# 1948 funky cool whizzer barn find



## redline1968 (Apr 7, 2019)

Went to the Portland swap sat down for a few decided to go for a walk. I walked over  3 rows and behold this was sitting alone wet begging to be looked at.. So first I thought it was sold so I just decided to check it out. Identifying it as a real whizzer and was amazed at the weird handle bars and funky knobs and a suicide clutch.  This thing was cool. Next thing the owner walked up and I asked if he bought it. He said no and it was for sale.  Now I got excited. I wanted this bad I asked how much it was xxxx.. the deal was done..  after buying it I asked where did it come from. He said he purchased it 40 years ago from someone who got it out of a barn as you see it... He rode it a little and then parked it in his barn and was there for 40 years.
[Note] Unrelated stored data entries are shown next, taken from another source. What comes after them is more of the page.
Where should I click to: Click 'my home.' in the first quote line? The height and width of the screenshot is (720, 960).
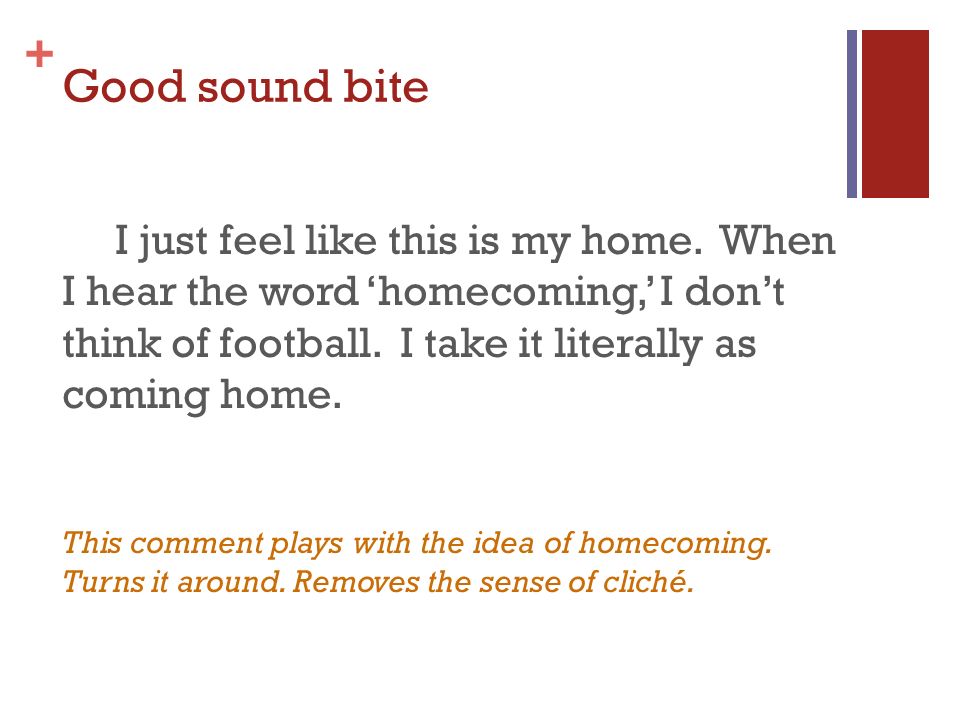[606, 242]
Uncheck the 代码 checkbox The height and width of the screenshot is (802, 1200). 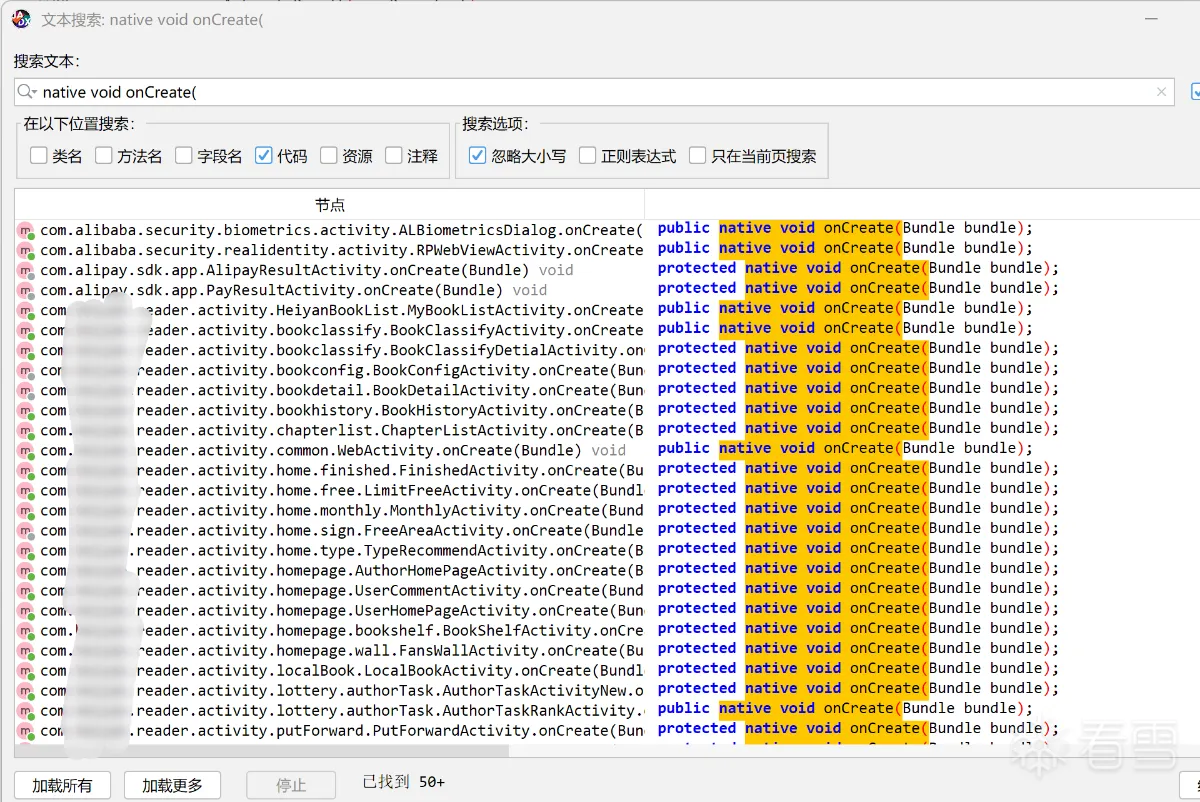coord(264,156)
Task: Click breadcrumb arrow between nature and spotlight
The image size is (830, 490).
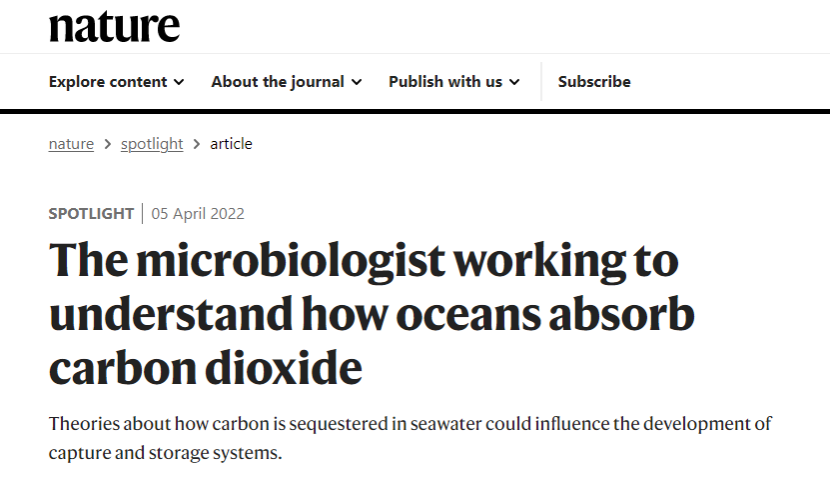Action: (x=107, y=144)
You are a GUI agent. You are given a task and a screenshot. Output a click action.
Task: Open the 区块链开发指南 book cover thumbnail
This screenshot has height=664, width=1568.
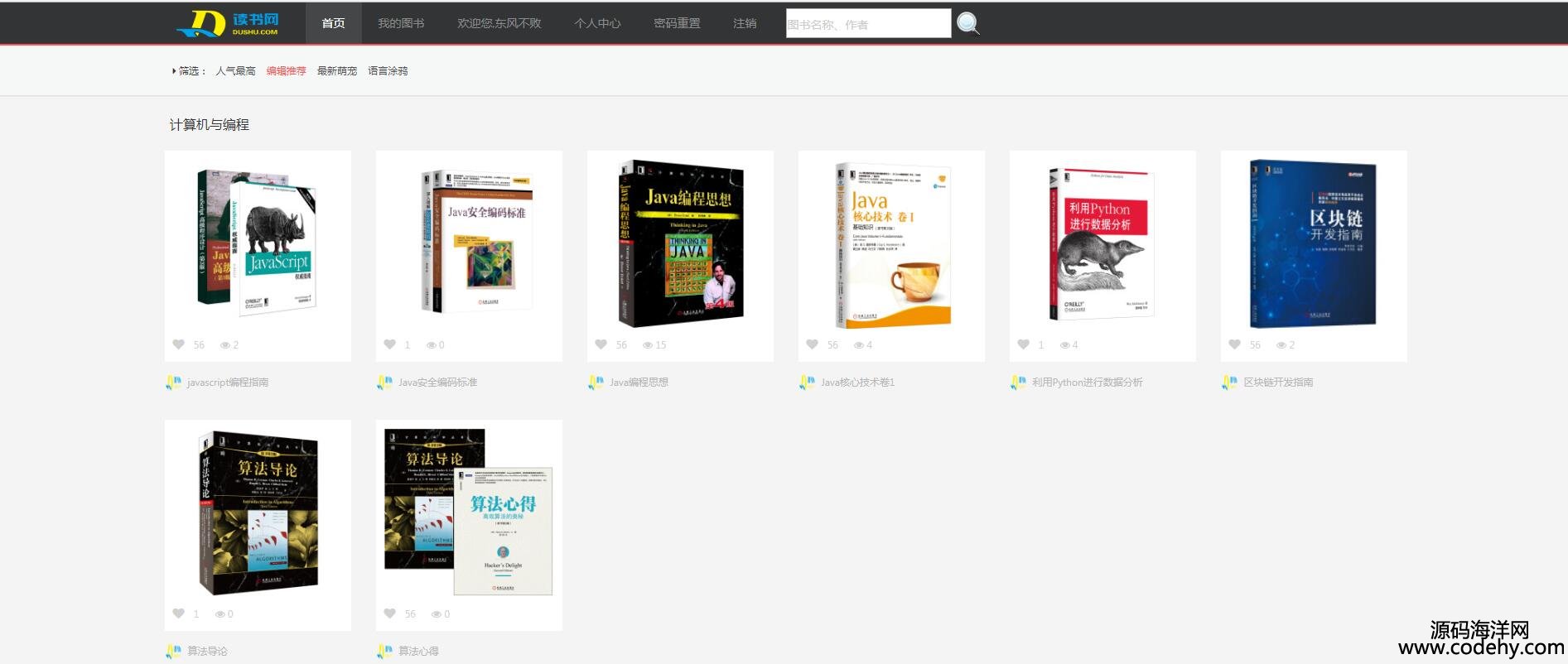pyautogui.click(x=1313, y=244)
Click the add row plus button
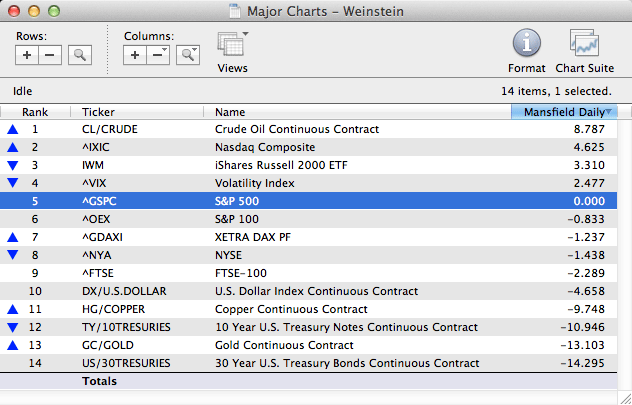 (x=27, y=55)
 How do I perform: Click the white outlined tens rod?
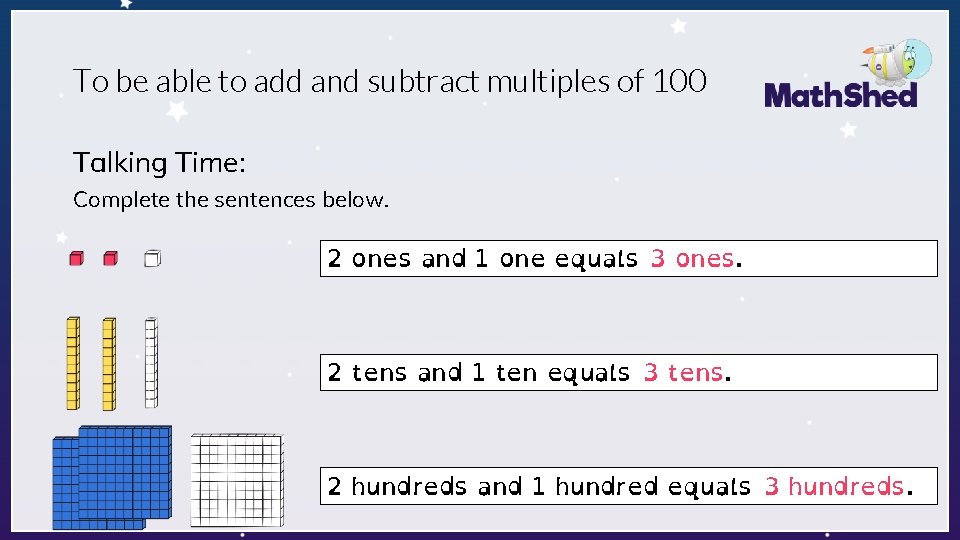coord(151,363)
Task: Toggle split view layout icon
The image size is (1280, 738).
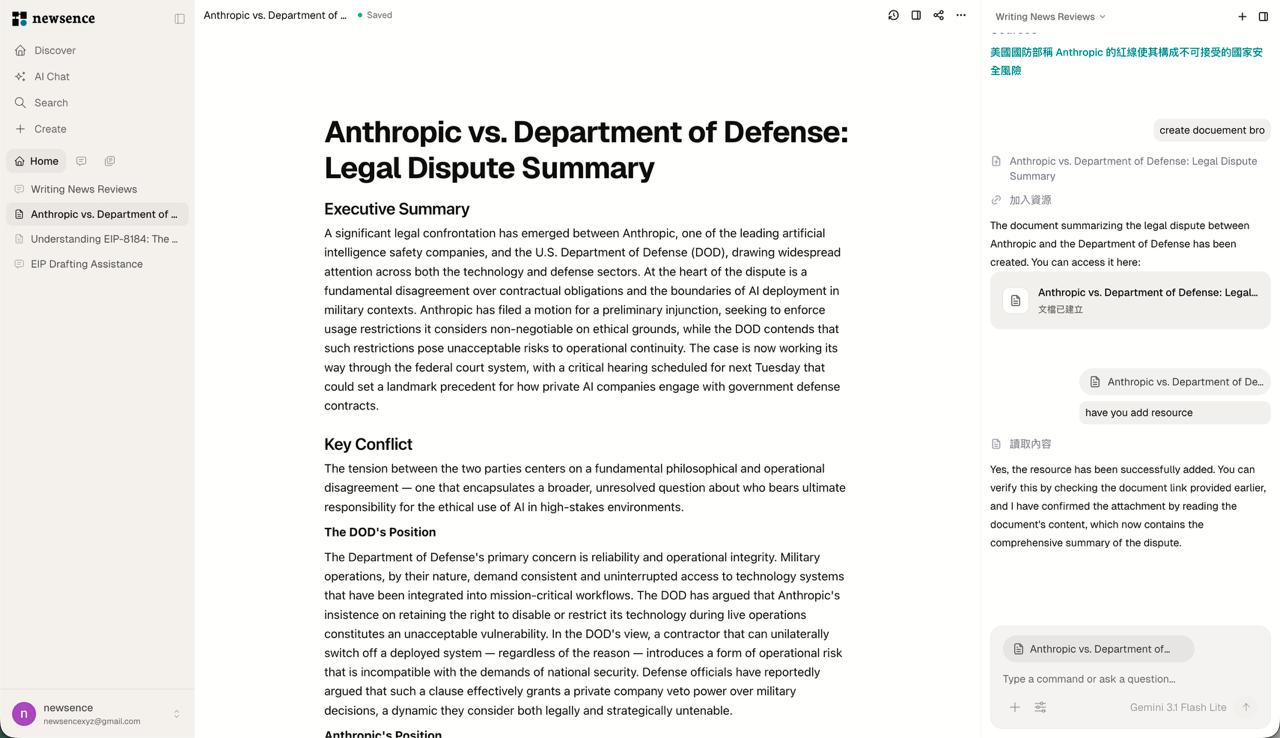Action: pyautogui.click(x=916, y=15)
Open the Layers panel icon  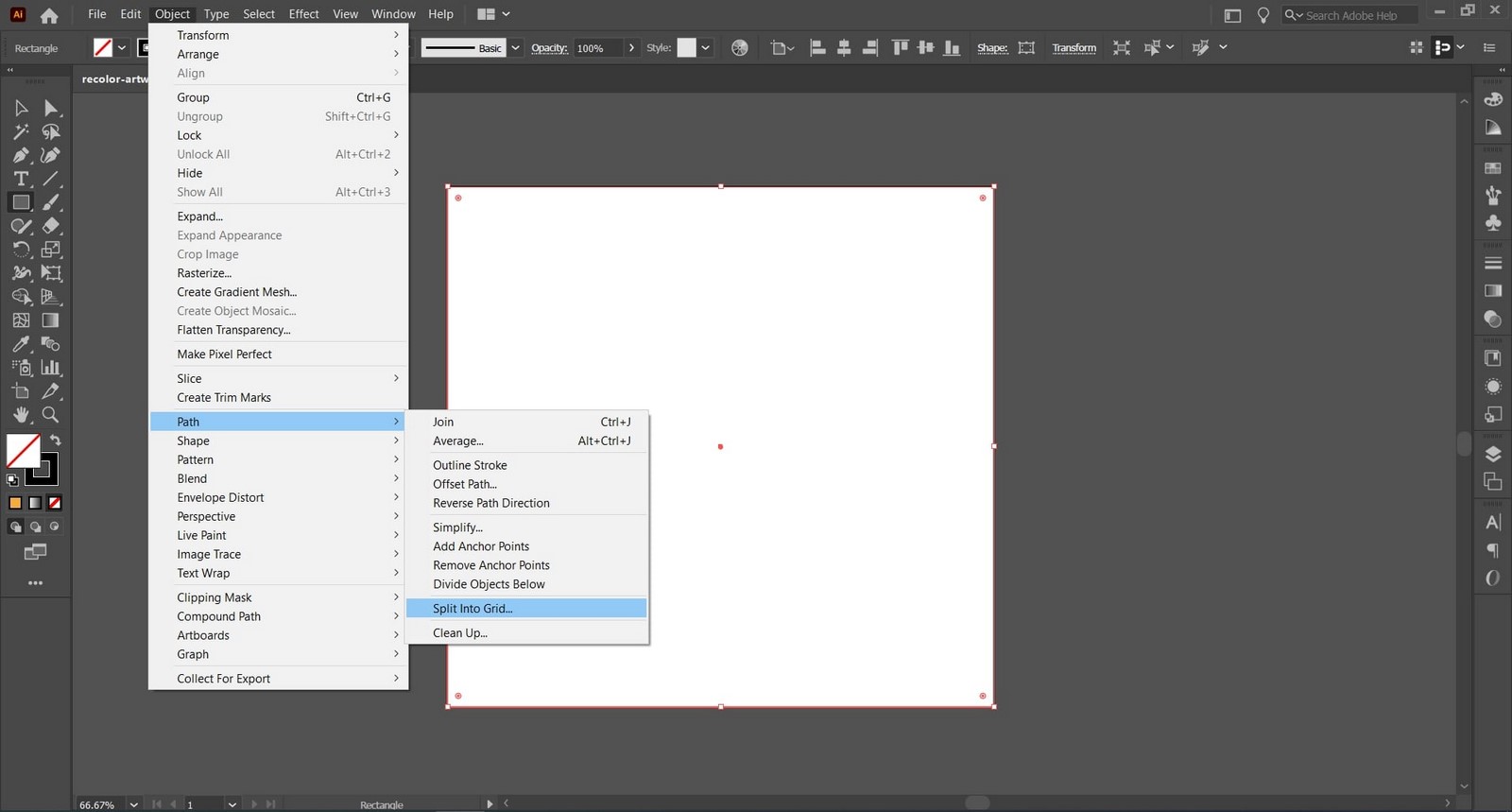pos(1493,454)

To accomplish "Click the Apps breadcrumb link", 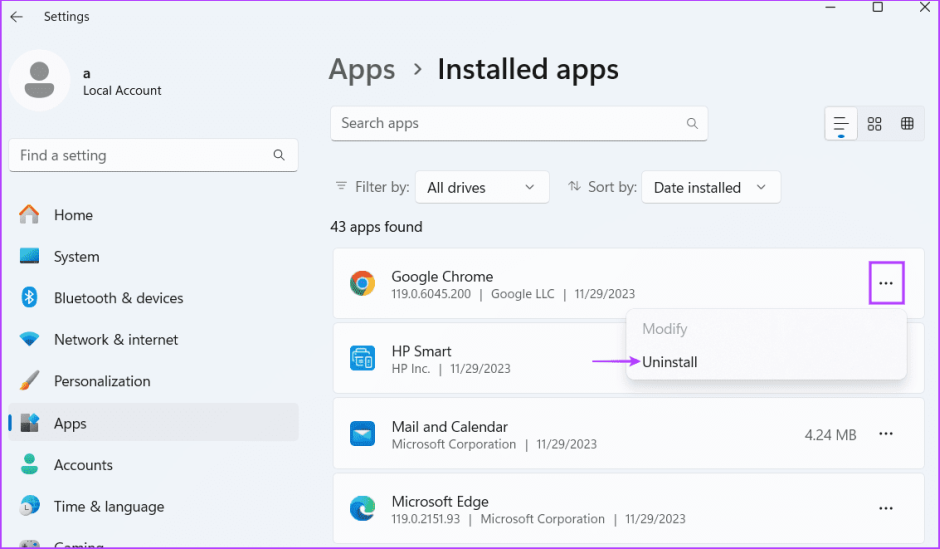I will pyautogui.click(x=362, y=70).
He said he liked the funky set up so he left it just like you see it.... amazing... whoever had it made a ignition system from a coil and battery on the fender with a starter -light switch under the speedo..  can’t believe it works.....  :0  then put a pull up compression realease switch in front... it has a pluming pipe exhaust and a lawn mower muffler... :0 next modified the clutch with a 8 ball knob suicide shifter on the side... the bike is originally green cream accents  the h or j ( not sure yet too dark in garage) motor has great compression and complete... I’m going to keep the funky but make it safe remove the exhaust and put the right one patina of course.....   The handle bars are interesting they look cafe  racer style.. are they a whizzer option? Any way here are some pics of the bike and funky junk on it..better pics when it’s not raining..


----------



## whizzerbug (Apr 8, 2019)

looks like a WZ model after rube Goldberg worked on it, get it running make it safe and have fun


----------



## redline1968 (Apr 8, 2019)

Yep wz...he put bailing wire on everything  ...just too funny. Here’s a better pic of the motor numbers


----------



## Tim the Skid (Apr 8, 2019)

Saw this in person this weekend it is a great piece. Glad the deal went through and you got it Mark. (Good thing you saw it before me though...) LOL


----------



## redline1968 (Apr 8, 2019)

Thanks I bought it 10 minutes before 7am. Lol....It had to sit there till I got the rest of the money. I just bought some stuff and could not run to the bank as of yet...So he held it on a large deposit till I could go to the bank...lol.  He had tons on people wanting it.. It was closed deal...there was a few who just came up as I was discussing it with him wanting it...the Funny thing was,  when he found it 40yrs ago at a swap..he did the exact same thing!  So it was no problem for him...there was so many lumps in the frame had to make sure it wasn’t hacked up with welds before I was certain to commit...as it turns out they were wrapped with bailing wire and painted tape ! I had tons of offers as it was sitting there in my booth and many disappointments lol...


----------